| Five local artists have created a lush, multi-colored and energetically
charged environment in the Loyola College Art Gallery, providing an instructive and
fascinating range of contemporary approaches to relief, intaglio and planographic
printmaking. Cynthia Alderdice, Aline Feldman, Richard Hellman, Tonia Matthews and
Caroline Thorington each with their own unique twists and fresh visions collectively
represent the areas of lithography, etching, woodblock, screenprint, pulp painting, and
letterpress. Hovering between the boundaries of printmaking, Cynthia Alderdice shows
richly surfaced works in which the structure of the paper is an integral part of the
completed imagery. Colored paper pulp combines with additional layers of color which have
been printed in both the recessed lines of large woodblocks and relief rolled from their
surfaces. Striking abstractions are created of iconographic symbols and complex patterns
of energetic marks.
Aline Feldman prints in the traditional Japanese method, where each impression
originates as a watercolor painting on the surface of the carved wood. Her non-traditional
white-line approach reveals what has been carved, resulting in a complex web of linear and
abstractly patterned movement throughout her compositions. Whether the content be aerial
views of urban or country landscape, her work reads as lightfilled celebrations of the
marks in uplifting Caribbean-like colors. A collaborative book project with the poet Karen
Arnold is also shown, which adds letterpress printing and fine boxmaking to the mix of
techniques.
Each of Richard Hellman's works deserves its own considered attention. While a theme
emerges after the fact, unlike the others in the show, each of his pieces is separate
visually while it exhibits another process or a new manner of approach to his content.
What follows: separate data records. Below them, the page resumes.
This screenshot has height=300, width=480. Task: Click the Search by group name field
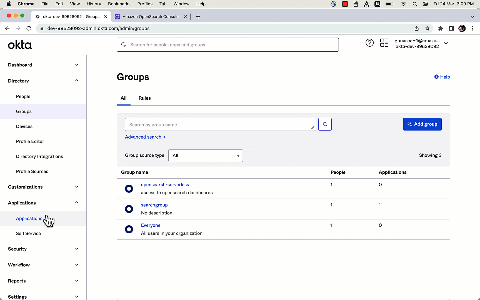point(219,125)
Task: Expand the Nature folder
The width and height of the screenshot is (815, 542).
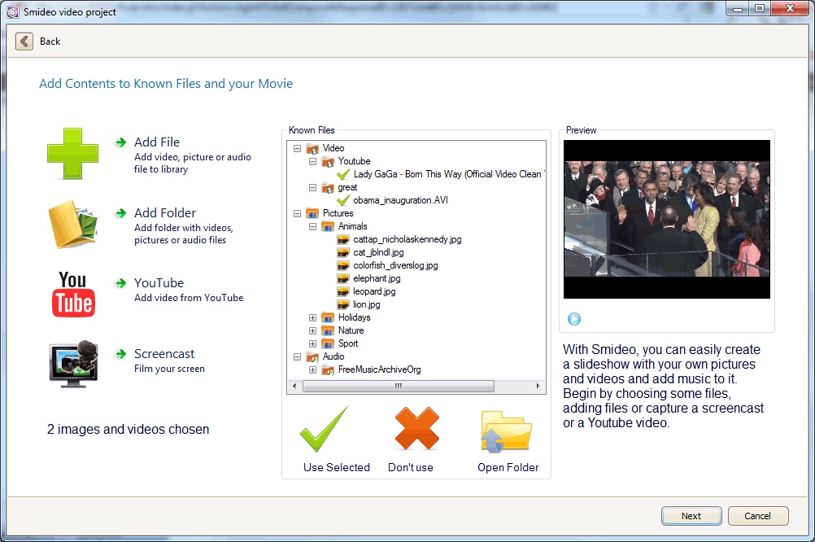Action: [312, 330]
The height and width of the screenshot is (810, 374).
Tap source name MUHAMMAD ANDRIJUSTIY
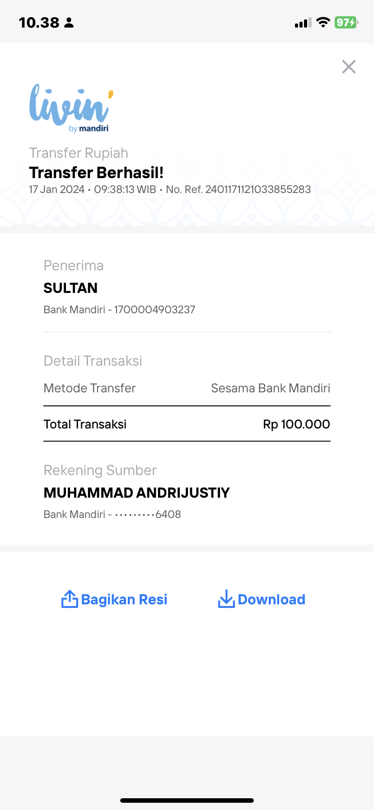137,493
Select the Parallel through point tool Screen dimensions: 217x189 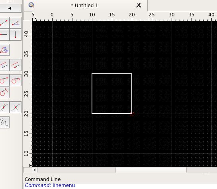[16, 65]
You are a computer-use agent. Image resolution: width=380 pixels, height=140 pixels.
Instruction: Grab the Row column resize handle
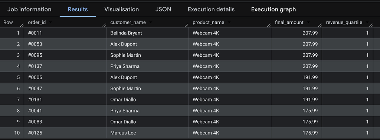(22, 25)
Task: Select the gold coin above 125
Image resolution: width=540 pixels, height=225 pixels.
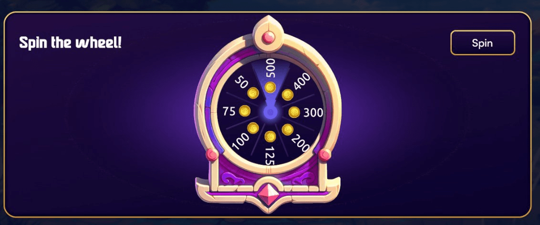Action: coord(270,136)
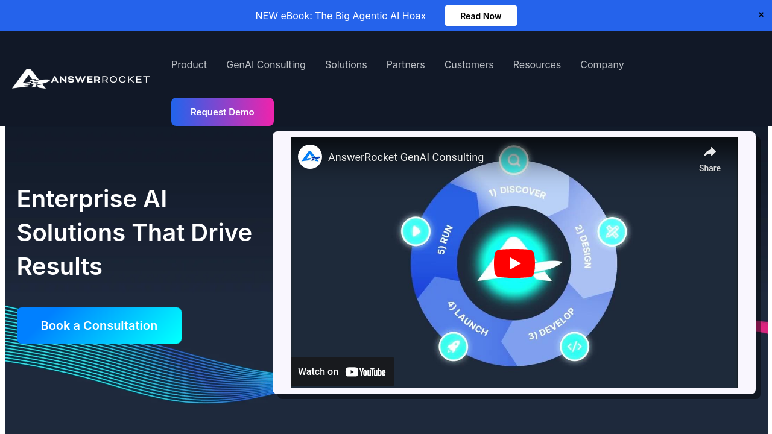Click the AnswerRocket logo in header
772x434 pixels.
(x=81, y=79)
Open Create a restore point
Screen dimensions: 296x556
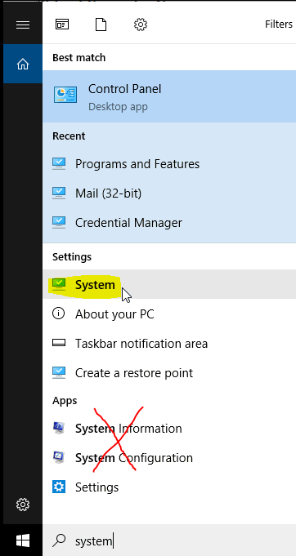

Cyclones, sun swirls, or waves in a stark section of landscape could be seen as
representing a personal inner state of being. Meditations and celestial bodies are
suggested and given expression through all black or primary colors that layer to create
ethereal atmospheres. Even two fish in a bowl seem to embody a psychic state more human or
otherworldly than aquatic due to the dense color of their world lit by its own sun.
Tonia Matthews is a printmaker for those who love fine drawing. Her focus on the simple
theme of rock, paper and scissors, allows her the freedom to explore drawing for its own
sake while achieving the velvety results, simultaneously dense and delicate, that only
printmaking inks on a textured matrix can produce in quite this way. Scratches, tone of a
metal plate, controlled/accidental effects of sugar lifts and aquatic processes, combine
with masterful drypoint drawing to retain the energy of the artist's touch, resulting in
works that elicit a visceral response by the viewer.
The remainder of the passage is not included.